Regno Unito alle prese con una legge anti “troll”

Con il trasferimento di una parte della nostra vita su internet, è stato quasi naturale creare un ambiente dove avvengono ne più ne meno le stesse cose che avvengono nella vita reale.

Positivi o negativi che siano, questi eventi spesso incappano in un sistema legislativo che solitamente ha difficoltà nello stare al passo coi tempi.

Per quanto concerne truffe e frodi online, possiamo dire che in Europa si sono raggiunti buoni livelli di tutela, ma per quanto riguarda la diffamazione?

Effettivamente su internet non è difficile sfruttare i social network al fine di diffamare qualcuno, rimanendo pur sempre anonimi.

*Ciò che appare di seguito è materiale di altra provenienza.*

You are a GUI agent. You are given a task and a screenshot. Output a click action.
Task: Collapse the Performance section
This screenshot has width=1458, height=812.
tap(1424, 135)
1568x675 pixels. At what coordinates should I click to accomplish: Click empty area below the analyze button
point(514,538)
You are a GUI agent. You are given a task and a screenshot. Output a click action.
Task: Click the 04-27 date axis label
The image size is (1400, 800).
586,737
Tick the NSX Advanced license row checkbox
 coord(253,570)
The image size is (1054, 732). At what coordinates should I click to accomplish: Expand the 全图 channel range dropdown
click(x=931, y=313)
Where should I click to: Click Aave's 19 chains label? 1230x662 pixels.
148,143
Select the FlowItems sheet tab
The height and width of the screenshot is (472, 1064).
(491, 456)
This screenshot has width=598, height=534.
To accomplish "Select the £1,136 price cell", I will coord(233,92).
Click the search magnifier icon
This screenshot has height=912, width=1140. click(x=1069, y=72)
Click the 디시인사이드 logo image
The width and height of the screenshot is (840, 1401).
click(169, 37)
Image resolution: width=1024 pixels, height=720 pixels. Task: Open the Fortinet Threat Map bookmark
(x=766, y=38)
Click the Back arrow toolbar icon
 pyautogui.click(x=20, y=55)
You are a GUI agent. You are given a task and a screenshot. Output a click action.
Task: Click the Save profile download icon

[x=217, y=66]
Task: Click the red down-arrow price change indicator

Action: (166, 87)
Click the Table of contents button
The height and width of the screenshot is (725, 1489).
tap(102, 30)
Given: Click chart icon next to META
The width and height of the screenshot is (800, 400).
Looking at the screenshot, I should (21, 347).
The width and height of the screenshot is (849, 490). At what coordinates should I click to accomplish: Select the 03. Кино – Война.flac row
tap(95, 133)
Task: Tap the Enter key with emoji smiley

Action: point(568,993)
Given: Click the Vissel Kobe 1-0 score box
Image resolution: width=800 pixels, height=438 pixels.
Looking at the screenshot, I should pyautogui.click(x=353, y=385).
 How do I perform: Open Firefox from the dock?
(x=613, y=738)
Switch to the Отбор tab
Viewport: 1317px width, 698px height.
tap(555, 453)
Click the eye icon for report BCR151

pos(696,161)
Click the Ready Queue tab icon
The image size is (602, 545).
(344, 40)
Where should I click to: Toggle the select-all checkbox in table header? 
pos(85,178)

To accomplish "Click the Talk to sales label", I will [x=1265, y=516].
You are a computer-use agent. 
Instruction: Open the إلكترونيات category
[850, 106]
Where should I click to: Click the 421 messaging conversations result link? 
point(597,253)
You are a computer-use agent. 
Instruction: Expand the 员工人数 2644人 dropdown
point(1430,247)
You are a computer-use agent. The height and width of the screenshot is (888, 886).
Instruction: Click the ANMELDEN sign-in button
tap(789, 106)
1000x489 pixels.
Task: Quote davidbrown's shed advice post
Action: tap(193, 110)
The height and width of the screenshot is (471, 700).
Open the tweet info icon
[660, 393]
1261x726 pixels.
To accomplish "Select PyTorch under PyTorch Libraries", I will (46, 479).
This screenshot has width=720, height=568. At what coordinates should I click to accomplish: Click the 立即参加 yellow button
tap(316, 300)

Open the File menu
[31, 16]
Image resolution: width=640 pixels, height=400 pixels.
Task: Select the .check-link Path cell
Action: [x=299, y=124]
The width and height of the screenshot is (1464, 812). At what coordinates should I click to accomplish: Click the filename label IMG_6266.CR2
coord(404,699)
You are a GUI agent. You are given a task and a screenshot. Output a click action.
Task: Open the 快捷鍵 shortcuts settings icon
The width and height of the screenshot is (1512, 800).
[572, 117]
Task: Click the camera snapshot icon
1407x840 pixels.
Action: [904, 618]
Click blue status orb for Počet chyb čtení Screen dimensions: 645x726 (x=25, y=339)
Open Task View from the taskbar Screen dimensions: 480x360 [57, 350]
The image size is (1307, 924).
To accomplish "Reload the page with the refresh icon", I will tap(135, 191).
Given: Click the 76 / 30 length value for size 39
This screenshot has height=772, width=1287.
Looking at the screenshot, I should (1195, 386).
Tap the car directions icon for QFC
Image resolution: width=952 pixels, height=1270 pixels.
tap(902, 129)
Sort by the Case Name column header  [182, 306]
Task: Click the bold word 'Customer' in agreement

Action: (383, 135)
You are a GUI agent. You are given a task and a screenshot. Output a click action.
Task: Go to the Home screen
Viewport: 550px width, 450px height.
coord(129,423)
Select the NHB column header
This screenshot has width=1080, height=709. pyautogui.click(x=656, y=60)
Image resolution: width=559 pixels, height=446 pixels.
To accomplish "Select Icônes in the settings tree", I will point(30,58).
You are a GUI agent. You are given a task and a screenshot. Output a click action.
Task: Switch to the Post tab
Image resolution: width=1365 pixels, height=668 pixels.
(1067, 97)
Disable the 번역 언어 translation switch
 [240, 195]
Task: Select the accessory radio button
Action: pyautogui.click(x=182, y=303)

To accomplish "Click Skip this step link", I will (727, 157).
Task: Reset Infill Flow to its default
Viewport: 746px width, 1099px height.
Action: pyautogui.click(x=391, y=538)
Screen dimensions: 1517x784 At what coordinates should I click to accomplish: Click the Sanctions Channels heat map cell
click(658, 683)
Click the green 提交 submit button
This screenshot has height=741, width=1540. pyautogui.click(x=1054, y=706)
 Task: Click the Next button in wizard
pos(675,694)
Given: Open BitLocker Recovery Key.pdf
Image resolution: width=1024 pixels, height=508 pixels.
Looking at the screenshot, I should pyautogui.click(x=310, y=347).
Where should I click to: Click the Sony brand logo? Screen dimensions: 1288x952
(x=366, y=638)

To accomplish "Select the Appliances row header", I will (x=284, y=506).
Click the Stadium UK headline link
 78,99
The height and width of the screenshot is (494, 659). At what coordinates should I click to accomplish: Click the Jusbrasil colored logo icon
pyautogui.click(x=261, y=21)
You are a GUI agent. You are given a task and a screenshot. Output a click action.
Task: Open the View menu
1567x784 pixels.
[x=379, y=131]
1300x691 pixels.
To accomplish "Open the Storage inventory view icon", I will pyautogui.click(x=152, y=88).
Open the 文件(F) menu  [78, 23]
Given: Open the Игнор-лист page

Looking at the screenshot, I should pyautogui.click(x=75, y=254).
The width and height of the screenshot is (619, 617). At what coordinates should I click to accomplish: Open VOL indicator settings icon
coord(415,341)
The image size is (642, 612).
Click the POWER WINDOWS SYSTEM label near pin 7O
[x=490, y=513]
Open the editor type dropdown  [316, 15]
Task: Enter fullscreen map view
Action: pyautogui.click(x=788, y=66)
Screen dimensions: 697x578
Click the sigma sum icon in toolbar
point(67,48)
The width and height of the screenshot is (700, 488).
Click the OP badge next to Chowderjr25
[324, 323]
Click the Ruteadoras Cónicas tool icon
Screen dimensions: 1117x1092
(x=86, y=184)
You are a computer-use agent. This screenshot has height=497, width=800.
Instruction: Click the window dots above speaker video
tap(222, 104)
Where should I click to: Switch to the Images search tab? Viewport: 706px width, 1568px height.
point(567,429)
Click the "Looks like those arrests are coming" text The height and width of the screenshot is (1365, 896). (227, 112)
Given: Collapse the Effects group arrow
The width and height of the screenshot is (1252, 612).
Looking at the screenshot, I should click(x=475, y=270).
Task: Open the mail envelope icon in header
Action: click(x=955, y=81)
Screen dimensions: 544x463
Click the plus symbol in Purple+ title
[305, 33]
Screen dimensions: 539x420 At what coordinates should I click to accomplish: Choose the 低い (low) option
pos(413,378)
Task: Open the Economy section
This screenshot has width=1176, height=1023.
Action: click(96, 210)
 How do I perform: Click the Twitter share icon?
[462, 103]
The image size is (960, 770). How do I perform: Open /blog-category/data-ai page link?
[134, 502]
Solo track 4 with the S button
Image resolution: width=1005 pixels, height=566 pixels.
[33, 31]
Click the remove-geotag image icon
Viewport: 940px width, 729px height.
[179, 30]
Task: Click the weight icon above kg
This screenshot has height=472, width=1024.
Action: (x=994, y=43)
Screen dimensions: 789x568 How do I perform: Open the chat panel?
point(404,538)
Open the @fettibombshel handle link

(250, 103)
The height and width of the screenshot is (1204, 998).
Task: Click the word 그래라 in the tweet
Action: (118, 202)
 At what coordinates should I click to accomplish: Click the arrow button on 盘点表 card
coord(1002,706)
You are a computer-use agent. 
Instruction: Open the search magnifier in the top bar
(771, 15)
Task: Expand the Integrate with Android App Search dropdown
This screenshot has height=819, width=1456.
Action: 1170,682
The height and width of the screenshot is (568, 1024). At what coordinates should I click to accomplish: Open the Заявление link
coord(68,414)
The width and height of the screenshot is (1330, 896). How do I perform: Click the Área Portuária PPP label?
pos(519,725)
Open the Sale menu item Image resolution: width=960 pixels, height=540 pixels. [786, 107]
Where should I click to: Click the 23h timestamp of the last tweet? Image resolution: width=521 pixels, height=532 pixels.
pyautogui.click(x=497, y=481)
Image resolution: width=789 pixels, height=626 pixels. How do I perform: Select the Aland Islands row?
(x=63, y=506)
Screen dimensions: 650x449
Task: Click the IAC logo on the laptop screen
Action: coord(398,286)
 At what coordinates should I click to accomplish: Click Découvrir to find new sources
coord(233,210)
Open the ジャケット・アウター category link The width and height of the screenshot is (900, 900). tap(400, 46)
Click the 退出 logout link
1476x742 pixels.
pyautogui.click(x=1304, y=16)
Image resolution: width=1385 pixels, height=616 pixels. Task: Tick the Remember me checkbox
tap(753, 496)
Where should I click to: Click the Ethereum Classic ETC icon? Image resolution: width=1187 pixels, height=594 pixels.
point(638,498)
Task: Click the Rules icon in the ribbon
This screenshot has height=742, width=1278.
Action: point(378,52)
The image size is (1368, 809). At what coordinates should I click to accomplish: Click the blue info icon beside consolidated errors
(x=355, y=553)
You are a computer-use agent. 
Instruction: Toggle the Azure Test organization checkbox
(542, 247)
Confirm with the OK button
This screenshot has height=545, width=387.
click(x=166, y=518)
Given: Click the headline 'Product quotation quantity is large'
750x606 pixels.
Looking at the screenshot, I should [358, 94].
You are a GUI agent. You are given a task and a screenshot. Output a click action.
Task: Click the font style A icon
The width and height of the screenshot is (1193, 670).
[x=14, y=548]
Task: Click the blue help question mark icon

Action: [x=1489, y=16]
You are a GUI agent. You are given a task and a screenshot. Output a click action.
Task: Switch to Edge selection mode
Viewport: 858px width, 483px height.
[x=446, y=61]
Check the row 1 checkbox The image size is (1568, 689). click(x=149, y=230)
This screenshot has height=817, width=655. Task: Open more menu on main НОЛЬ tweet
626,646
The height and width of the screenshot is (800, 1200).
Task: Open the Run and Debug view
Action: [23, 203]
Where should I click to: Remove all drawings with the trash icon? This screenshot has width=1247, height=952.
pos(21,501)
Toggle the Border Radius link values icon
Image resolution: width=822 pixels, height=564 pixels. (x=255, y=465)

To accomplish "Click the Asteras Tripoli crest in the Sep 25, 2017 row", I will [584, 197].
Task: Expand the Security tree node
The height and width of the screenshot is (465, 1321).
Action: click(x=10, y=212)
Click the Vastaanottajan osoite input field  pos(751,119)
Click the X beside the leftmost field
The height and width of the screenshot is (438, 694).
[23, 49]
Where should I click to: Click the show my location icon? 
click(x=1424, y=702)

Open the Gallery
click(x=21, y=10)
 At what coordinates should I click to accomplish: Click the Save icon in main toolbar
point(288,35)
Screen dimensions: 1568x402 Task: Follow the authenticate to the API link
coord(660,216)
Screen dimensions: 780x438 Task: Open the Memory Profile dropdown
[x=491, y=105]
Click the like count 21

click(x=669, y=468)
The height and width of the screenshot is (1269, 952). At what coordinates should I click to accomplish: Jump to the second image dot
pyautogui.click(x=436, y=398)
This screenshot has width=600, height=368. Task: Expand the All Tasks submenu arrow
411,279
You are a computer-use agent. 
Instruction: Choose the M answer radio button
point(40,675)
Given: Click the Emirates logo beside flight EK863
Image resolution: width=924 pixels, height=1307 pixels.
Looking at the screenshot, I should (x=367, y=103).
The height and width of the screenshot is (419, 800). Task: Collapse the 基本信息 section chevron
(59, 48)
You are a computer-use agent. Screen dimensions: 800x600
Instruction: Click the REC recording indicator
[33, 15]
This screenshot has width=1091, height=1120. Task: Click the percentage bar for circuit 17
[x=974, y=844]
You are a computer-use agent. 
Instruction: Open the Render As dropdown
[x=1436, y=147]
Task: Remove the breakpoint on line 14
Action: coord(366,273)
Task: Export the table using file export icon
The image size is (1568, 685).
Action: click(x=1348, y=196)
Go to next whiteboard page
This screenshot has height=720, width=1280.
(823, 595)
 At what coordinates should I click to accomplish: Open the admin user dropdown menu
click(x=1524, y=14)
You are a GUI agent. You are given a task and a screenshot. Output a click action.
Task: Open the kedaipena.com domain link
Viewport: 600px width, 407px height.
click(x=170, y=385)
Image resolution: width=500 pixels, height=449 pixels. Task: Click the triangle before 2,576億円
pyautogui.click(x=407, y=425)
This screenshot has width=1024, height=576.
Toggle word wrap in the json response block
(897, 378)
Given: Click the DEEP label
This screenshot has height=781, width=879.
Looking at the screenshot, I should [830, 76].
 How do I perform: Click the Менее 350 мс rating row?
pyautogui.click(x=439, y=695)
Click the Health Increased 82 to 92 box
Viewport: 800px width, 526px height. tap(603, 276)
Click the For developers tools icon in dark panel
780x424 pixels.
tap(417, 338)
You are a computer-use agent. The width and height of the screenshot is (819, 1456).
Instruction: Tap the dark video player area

Non è un aspetto da sottovalutare perché la diffamazione su internet, è decisamente più grave di quella verbale o effettuata tramite altri media per alcuni semplici motivi; è persistente nel tempo, ha una “platea” teoricamente infinita ed è facilmente reperibile e collegabile ad un’identità, in altre parole il solito problema dell’oblio (mancato) delle informazioni digitali.

L’equivalente Britannico della nostra Camera dei Deputati, cioè la Camera dei Comuni, sta lavorando su una legge che dovrebbe aiutare in questo senso, andando a definire legalmente parlando in quali casi è possibile parlare di diffamazione online, ciò andrebbe a creare un importante precedente legislativo per quanto riguarda il vecchio continente.

Il primo passo per definire questo nuovo tipo di reato e far sì che sia perseguibile, la proposta consiste nel garantire un’immunità parziale ai provider tramite cui il diffamatore o “troll” compie il reato, nel caso in cui informino la vittima o le autorità riguardo l’identità del molestatore, malgrado le regole contrattuali sulla privacy.

Questa scelta ha diviso associazioni di varia natura, i provider naturalmente sono lieti di questa proposta che li scaricherebbe da ogni responsabilità legale, altre associazioni che si battono per l’anonimato online e per la net-neutrality stanno vivamente contestando il disegno di legge perché potrebbe diventare uno strumento abusato per violare la privacy digitale.